NOTICE: The use of the Internet or this form for communication with the firm or any individual member of the firm does not establish an attorney-client relationship. Confidential or time-sensitive information should not be sent through this form.
In Pennsylvania, there are three divorce options used by attorneys and their clients to get divorced. Two are No-fault types of divorce and the third is “Fault” method of getting divorced.
Prior to 1980, Pennsylvania was a “fault” state. As such, in order to get divorced, one spouse had to prove that the other spouse was “at fault” for the divorce and that the spouse who wanted the divorce was not at fault, and was, in fact, “innocent and injured” according to the statute. From a practical point of view, how often, in a marriage, is it that one party is completely and solely at fault and the other party has absolutely no fault? Rarely. The problem was that husband and wife would file for divorce, go into court and hurl all sorts of insults and blame on each other. If the court found that both parties were at fault, the court would deny the request for a divorced and these parties, who just insulted, slandered and embarrassed each other in court by revealing the deepest, darkest secrets of their marriage, would be forced to remain married to one another. How practical was that?

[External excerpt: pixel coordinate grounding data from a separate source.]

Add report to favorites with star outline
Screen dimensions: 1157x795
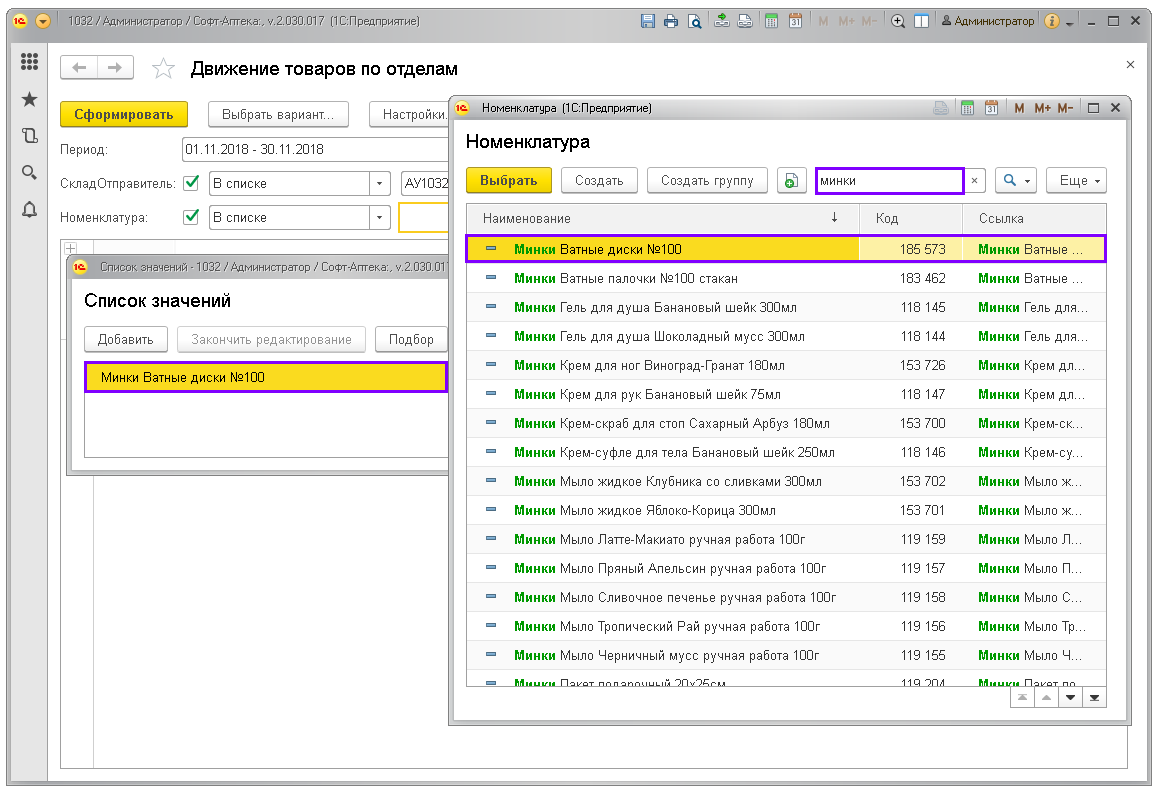click(x=162, y=69)
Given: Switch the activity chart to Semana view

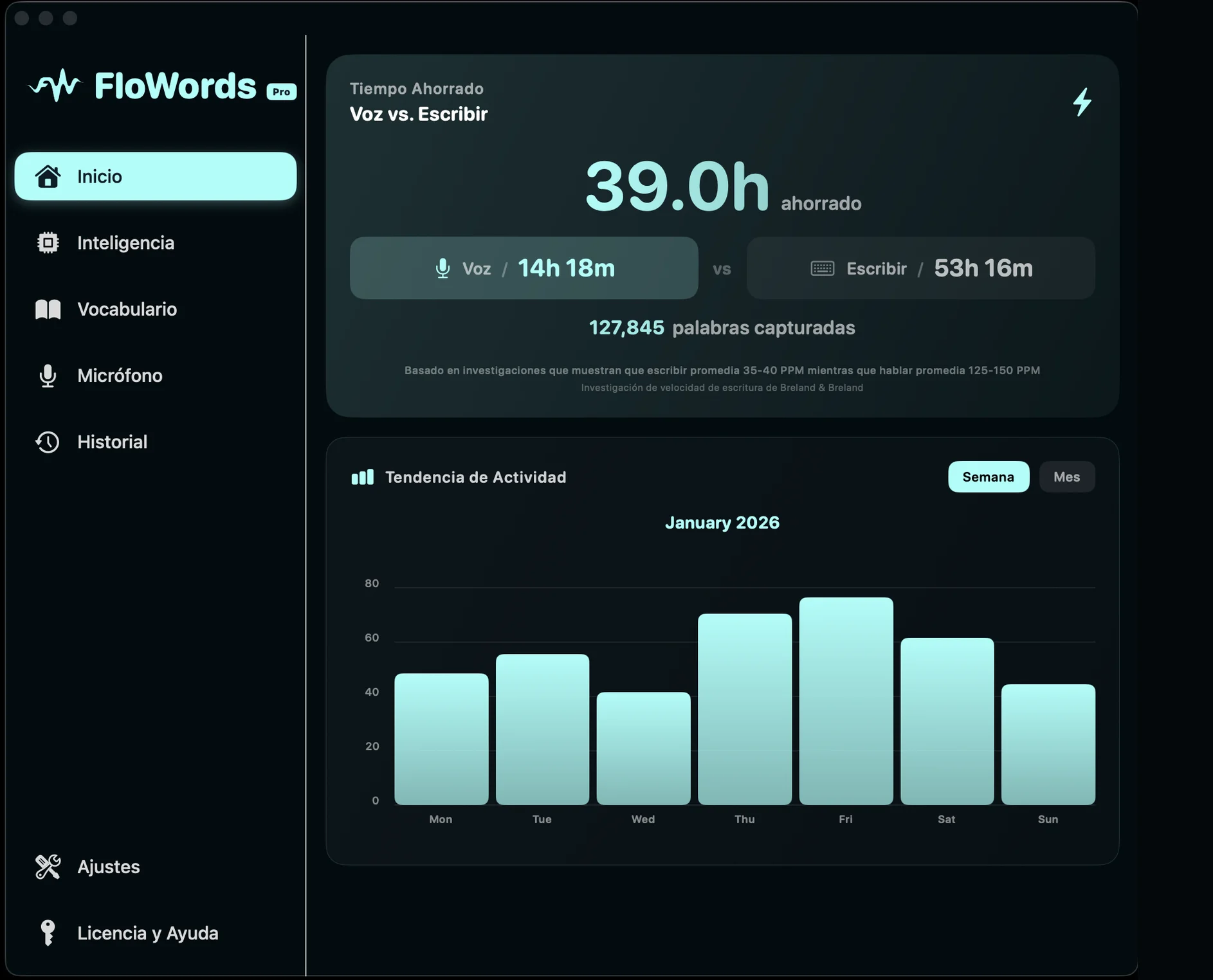Looking at the screenshot, I should click(988, 477).
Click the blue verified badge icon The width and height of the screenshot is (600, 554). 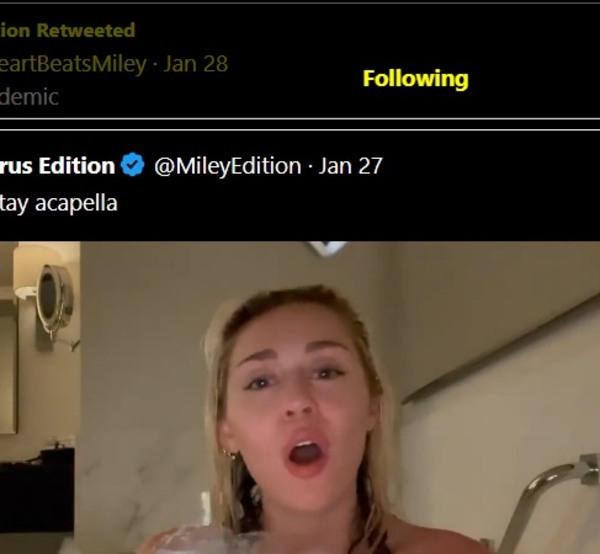133,166
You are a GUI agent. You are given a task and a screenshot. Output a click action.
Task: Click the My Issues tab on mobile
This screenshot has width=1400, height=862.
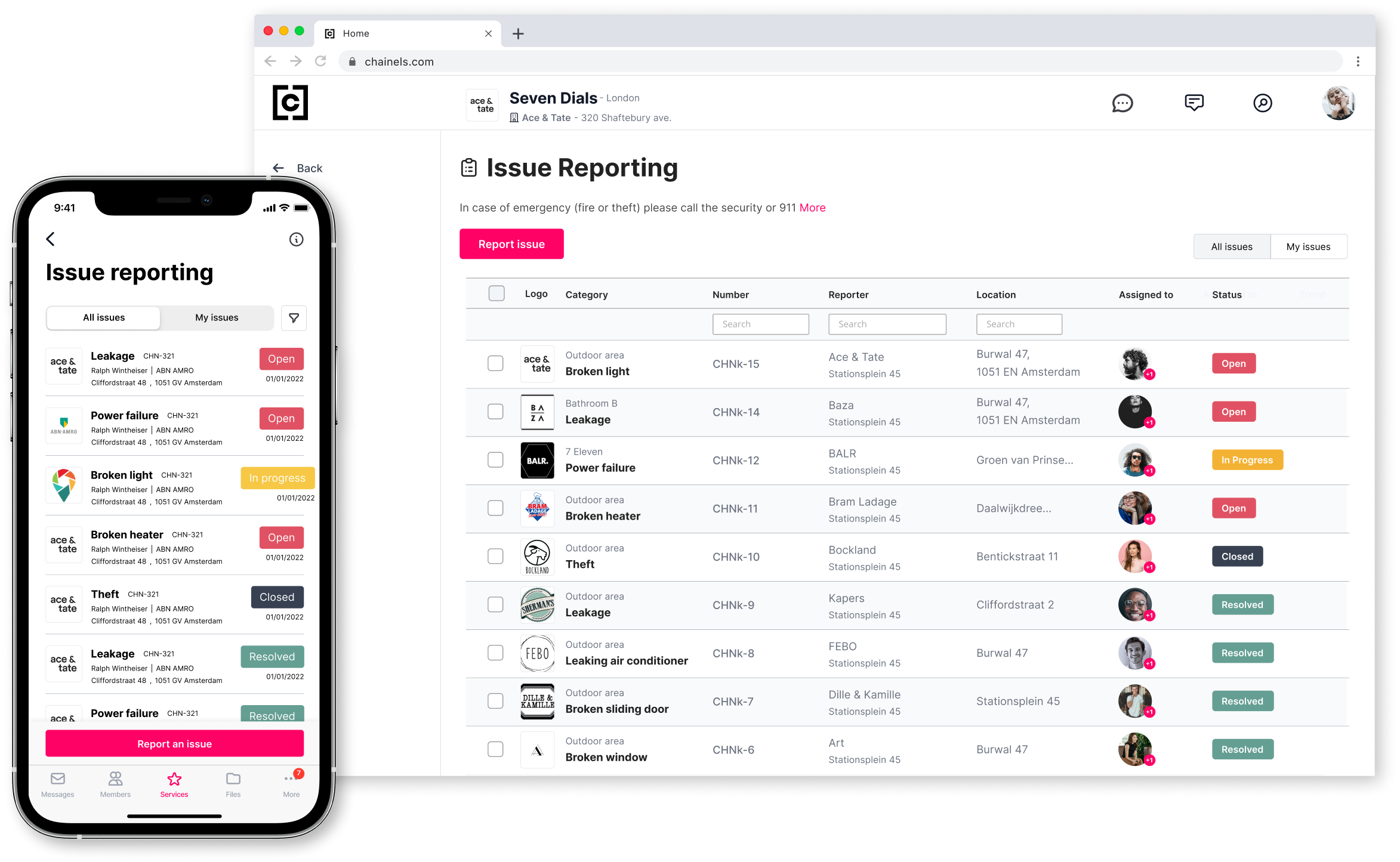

In 1980, the Pennsylvania legislature passed a “no-fault” statute, with the hope of rectifying this horrendous system.
FAULT: Fault remains “on the books” in Pennsylvania. To prove a fault divorce, one must prove on of the statutorily prescribed causes, such as abandonment, extramarital affair, inability to have sexual relations, physical abuse and so on. Again, one party must be at fault and the other party “innocent and injured”. Since it takes “two to tango” in most marriage breakups, this system continues to be riddled with flaws.